## Objective
Please repeat every one of the rows below word for word, leaving out the pictures.

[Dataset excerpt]
## begin
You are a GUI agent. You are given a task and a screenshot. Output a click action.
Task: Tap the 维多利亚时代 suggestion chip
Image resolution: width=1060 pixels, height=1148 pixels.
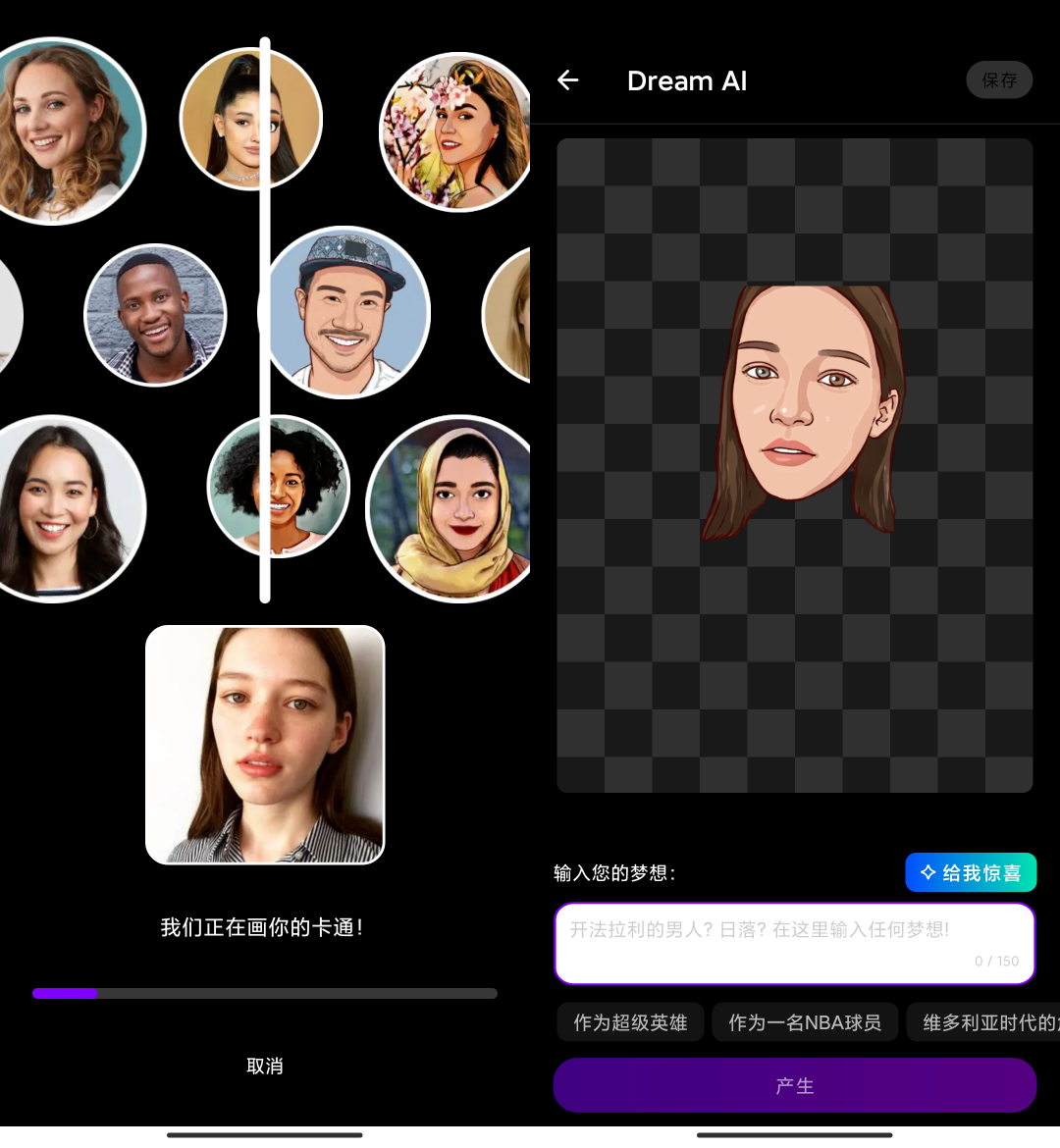coord(991,1021)
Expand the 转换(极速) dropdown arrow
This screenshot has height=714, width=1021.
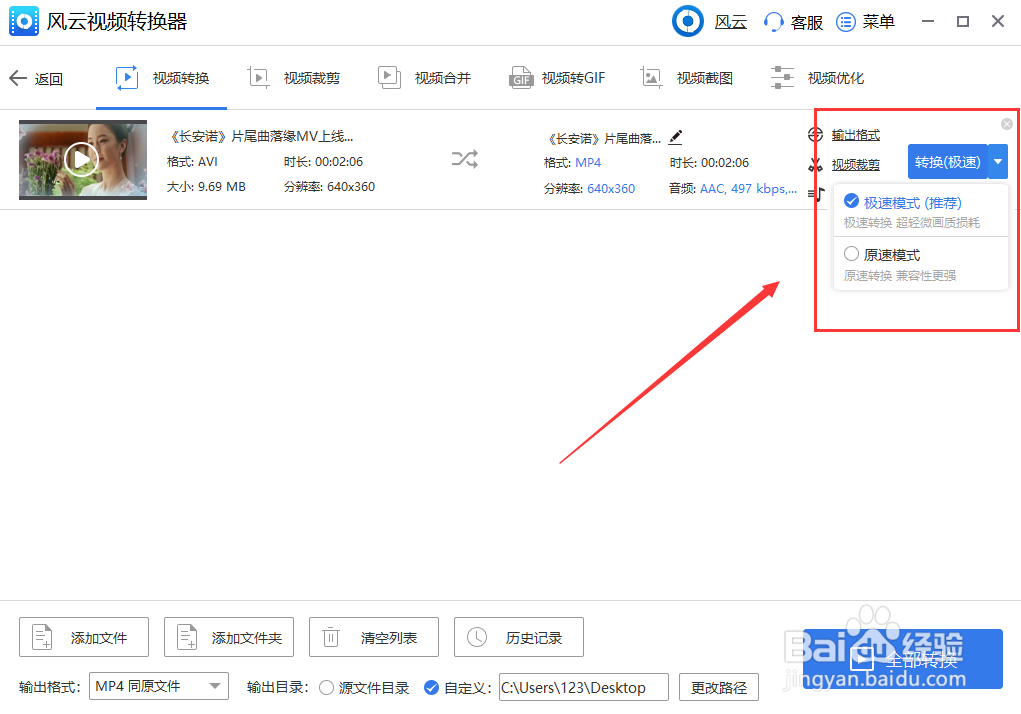point(997,161)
## end
## Expected answer
You are a GUI agent. You are given a task and a screenshot. Output a click action.
Task: Tap the 维多利亚时代 suggestion chip
Image resolution: width=1060 pixels, height=1148 pixels.
coord(991,1021)
Expand the 转换(极速) dropdown arrow
This screenshot has height=714, width=1021.
point(997,161)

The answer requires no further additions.